La formule de Pascal fait la synthèse des deux idées. Sans la force de l’Etat, le droit naturel ne pourrait pas passer dans le droit positif; il resterait un idéal, et l’idéalisme pur est voué à l’impuissance. Mais sans idéal de justice pour servir de guide à l’action de l’Etat, celui-ci ne serait que le règne de la force, le droit du plus fort. On appelle « tyrannie » ou « despotisme » l’exercice purement arbitraire du pouvoir, quand celui-ci n’est pas au service d’une conception de la justice. On appelle en revanche « Etat de droit » un Etat au service du droit qui légitime l’usage de la force.

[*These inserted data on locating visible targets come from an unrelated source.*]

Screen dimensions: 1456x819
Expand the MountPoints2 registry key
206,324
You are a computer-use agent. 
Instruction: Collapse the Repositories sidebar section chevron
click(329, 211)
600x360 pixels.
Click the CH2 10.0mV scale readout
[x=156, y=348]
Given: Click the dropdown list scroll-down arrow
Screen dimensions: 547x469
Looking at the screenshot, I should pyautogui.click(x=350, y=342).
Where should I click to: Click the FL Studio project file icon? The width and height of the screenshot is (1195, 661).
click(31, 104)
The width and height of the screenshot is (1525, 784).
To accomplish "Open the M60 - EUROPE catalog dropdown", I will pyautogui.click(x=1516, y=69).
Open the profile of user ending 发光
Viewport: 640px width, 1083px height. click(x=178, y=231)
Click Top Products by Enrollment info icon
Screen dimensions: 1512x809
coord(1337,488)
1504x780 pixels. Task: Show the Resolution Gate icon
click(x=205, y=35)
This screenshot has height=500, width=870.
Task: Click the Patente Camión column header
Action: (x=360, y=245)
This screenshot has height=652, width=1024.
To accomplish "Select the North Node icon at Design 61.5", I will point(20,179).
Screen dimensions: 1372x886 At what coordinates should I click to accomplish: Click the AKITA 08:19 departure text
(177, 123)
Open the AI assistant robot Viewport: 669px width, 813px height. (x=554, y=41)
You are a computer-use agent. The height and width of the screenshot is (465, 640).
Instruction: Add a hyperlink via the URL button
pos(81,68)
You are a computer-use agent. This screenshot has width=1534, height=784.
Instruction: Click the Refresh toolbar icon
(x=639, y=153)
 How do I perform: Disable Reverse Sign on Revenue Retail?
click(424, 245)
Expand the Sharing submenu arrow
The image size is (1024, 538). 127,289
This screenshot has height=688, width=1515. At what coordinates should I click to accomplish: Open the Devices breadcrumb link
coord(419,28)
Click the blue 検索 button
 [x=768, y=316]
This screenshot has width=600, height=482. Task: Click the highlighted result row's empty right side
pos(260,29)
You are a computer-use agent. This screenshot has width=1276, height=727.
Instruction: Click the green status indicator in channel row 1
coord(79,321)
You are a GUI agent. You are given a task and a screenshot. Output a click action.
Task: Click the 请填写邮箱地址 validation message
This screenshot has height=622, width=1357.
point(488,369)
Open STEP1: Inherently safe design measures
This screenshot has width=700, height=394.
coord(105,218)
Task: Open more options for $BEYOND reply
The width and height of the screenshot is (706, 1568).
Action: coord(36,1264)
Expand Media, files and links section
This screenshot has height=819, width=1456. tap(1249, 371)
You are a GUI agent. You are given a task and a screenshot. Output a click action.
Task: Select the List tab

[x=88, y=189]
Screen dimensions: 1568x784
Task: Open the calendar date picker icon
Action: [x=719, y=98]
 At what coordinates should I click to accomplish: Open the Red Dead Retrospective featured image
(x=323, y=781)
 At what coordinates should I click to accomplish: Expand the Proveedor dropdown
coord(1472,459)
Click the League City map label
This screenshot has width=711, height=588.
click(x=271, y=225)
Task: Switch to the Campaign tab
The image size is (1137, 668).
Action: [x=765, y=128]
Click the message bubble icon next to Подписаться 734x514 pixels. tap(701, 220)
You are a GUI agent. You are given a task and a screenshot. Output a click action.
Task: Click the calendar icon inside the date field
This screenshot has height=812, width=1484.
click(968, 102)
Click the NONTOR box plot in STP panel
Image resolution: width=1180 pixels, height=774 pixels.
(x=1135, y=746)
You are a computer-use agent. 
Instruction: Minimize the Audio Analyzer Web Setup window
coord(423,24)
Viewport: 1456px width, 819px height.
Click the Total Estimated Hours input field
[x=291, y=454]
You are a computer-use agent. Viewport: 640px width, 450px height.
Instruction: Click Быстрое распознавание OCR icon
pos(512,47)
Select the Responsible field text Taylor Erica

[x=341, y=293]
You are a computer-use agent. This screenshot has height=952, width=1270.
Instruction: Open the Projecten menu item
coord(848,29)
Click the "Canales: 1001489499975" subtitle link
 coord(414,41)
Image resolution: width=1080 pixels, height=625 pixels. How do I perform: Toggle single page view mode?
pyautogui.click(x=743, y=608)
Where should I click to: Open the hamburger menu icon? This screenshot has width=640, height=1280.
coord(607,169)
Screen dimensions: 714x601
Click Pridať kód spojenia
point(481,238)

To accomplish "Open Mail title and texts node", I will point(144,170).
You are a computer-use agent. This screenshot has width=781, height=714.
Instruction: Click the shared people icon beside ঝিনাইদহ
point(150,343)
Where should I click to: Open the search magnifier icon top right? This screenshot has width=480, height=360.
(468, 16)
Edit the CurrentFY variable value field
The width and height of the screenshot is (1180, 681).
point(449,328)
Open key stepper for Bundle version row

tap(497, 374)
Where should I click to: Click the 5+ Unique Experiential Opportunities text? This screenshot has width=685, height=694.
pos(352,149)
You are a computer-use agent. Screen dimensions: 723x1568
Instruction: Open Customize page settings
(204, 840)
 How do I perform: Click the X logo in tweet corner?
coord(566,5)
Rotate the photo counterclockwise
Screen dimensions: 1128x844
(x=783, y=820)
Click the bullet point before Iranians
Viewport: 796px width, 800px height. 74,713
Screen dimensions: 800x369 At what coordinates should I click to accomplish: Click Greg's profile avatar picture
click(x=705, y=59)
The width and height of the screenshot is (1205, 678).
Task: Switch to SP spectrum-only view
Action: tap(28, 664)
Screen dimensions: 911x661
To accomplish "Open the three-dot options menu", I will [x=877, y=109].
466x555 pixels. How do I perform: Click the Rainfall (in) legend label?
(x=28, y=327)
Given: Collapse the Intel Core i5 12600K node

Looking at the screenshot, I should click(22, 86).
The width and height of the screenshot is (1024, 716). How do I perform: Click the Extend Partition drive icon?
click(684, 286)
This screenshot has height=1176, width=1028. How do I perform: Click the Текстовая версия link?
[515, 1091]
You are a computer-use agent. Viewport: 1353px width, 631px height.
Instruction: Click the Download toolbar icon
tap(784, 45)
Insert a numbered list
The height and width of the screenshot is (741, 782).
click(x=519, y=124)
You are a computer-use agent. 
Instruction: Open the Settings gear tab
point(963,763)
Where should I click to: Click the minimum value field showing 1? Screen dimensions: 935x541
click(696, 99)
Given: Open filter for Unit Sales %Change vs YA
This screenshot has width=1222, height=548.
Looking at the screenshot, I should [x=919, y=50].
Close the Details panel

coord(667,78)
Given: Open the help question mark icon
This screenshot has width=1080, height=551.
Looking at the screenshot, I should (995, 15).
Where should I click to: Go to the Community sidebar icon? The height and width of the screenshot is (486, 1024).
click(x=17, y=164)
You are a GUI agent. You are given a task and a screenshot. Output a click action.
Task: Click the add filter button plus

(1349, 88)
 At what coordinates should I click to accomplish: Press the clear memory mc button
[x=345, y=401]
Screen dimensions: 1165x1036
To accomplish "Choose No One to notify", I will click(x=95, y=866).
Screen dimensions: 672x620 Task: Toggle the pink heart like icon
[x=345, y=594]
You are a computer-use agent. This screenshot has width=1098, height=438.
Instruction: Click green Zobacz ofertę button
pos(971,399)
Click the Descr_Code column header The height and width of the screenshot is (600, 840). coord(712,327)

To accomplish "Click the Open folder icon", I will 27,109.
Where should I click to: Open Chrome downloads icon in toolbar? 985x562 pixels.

3 – Le libéralisme politique est la théorie du droit naturel (ou théorie de la justice) qui est au fondement des démocraties modernes. Selon le libéralisme politique, la liberté est l’unique droit naturel de l’homme qui implique l’égalité, qui signifie l’égalité en droits, l’idée selon laquelle tout homme a un droit égal à la liberté, de sorte qu’il ne doit y avoir ni maître ni esclave. Ce principe est énoncé dans l’article premier de la Déclaration des Droits de l’Homme et du Citoyen de 1789 : « Les hommes naissent et demeurent libres et égaux en droits« . Le philosophe Kant l’exprime encore plus simplement : « Il n’existe qu’un unique droit inné : la liberté« . La référence à la naissance ou à l’inné signifie que le droit à la liberté est considéré comme un droit naturel, indépendant de ce que disent les lois de l’Etat. Cela implique Liberté signifie que l’homme ne doit pas avoir de maître, ce qui implique de considérer comme injustes à la fois l’esclavage et le despotisme (la dictature d’un pouvoir). La liberté comme droit naturel implique l’égalité en droits. La liberté comme droit est un droit pour tous, ce qui n’est pas compatible avec la domination et l’exploitation de l’homme par l’homme.

4) Il y a deux conceptions possibles de la liberté politique (qui coexistent au sein des démocraties libérales) : la conception libérale et la conception démocratique (ou républicaine). La liberté politique (ou liberté civile) est la liberté du citoyen dans l’Etat, par opposition à la liberté naturelle, la liberté illimitée dans l’état de nature (sans l’Etat). La liberté du citoyen est par définition une liberté limitée par la loi. « La liberté est le droit de faire tout ce que les lois permettent » (Montesquieu). Mais cette définition vaut pour tous les régimes politiques. Le libéralisme politique exige la plus grande liberté possible. Cet idéal implique la recherche d’une conciliation entre liberté et obéissance à la loi, à l’avantage de la liberté. Deux interprétations d’une telle synthèse sont en concurrence : l’interprétation libérale et l’interprétation démocratique.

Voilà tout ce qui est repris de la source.